EXERCISE INSTRUCTIONS.
Exactly as written, copy the lines of the data below from the first through the one containing "Task: Select the circular gauge numbered 2".

Stored items.
────
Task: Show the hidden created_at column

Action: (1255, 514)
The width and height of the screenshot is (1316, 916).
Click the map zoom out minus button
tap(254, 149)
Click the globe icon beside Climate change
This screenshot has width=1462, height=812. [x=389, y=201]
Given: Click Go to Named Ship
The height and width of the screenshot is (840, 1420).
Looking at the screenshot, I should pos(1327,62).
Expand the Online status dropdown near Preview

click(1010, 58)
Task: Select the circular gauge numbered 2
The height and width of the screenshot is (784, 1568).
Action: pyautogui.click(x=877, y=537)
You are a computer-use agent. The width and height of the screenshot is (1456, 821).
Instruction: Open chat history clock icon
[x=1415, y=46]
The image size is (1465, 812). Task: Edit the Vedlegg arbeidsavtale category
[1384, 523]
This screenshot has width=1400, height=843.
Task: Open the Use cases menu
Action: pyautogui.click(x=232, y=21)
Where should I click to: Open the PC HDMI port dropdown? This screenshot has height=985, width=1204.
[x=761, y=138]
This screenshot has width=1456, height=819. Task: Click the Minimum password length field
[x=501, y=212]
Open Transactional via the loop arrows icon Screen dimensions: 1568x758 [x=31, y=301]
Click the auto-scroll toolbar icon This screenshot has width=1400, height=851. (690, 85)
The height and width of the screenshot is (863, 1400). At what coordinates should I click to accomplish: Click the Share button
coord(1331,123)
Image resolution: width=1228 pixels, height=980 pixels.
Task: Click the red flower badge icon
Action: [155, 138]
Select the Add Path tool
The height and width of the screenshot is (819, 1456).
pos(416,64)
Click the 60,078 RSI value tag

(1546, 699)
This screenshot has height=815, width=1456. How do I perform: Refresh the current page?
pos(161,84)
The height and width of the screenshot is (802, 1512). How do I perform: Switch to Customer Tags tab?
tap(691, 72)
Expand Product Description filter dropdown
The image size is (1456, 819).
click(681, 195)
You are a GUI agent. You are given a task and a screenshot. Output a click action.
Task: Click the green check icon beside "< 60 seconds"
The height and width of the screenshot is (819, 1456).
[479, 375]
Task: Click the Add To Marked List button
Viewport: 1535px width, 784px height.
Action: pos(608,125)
────
SOLVED PROBLEM.
Task: Show the hidden created_at column

Action: (1255, 514)
The width and height of the screenshot is (1316, 916).
Click the map zoom out minus button
tap(254, 149)
Click the globe icon beside Climate change
This screenshot has width=1462, height=812. [x=389, y=201]
Given: Click Go to Named Ship
The height and width of the screenshot is (840, 1420).
Looking at the screenshot, I should pos(1327,62).
Expand the Online status dropdown near Preview

click(1010, 58)
Task: Select the circular gauge numbered 2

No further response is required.